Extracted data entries
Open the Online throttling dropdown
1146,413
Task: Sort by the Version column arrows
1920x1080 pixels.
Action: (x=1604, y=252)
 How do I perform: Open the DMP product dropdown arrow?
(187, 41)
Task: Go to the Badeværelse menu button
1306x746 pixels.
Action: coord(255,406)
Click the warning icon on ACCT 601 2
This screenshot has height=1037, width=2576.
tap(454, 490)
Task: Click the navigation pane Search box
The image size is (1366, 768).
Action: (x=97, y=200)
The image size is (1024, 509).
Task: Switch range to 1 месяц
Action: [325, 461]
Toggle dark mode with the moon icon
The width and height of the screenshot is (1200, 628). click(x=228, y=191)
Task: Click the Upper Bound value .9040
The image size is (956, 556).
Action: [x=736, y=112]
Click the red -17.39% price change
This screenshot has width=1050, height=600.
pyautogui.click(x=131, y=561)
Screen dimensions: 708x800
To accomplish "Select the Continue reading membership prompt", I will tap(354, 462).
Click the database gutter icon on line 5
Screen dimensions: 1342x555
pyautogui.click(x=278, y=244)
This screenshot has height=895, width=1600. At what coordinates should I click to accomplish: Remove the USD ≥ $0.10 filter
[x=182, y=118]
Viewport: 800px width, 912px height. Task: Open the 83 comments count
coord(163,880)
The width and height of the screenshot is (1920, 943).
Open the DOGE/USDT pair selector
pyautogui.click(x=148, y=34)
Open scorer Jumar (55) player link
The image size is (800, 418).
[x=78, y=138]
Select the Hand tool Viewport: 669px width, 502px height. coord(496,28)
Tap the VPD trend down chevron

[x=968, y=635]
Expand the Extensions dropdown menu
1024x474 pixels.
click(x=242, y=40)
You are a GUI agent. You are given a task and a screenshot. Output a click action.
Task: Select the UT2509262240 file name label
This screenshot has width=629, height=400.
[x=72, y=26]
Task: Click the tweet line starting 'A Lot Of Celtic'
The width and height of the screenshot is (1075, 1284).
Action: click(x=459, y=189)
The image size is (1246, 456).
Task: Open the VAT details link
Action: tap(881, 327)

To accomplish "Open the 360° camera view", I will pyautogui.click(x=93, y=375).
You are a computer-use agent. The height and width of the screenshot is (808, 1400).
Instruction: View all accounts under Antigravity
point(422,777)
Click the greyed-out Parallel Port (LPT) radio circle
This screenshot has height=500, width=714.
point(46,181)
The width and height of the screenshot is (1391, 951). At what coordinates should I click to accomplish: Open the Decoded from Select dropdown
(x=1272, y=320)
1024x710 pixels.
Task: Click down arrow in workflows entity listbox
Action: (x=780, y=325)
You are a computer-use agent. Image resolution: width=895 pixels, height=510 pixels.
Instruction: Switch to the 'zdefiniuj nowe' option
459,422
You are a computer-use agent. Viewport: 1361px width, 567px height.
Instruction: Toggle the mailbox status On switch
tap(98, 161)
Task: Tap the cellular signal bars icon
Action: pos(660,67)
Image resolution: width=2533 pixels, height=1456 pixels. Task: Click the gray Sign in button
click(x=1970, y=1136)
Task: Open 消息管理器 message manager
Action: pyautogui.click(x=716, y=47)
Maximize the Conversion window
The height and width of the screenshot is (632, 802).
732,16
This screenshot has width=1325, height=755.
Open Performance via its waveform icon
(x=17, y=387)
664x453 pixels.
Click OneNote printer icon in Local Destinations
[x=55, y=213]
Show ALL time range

Task requirements
Every line from the line containing "Open scorer Jumar (55) player link" through the line containing "Task: Click the tweet" in the records above must be retyped exactly. Leave out the rest.

Written response
Open scorer Jumar (55) player link
The image size is (800, 418).
[x=78, y=138]
Select the Hand tool Viewport: 669px width, 502px height. coord(496,28)
Tap the VPD trend down chevron

[x=968, y=635]
Expand the Extensions dropdown menu
1024x474 pixels.
click(x=242, y=40)
You are a GUI agent. You are given a task and a screenshot. Output a click action.
Task: Select the UT2509262240 file name label
This screenshot has width=629, height=400.
[x=72, y=26]
Task: Click the tweet line starting 'A Lot Of Celtic'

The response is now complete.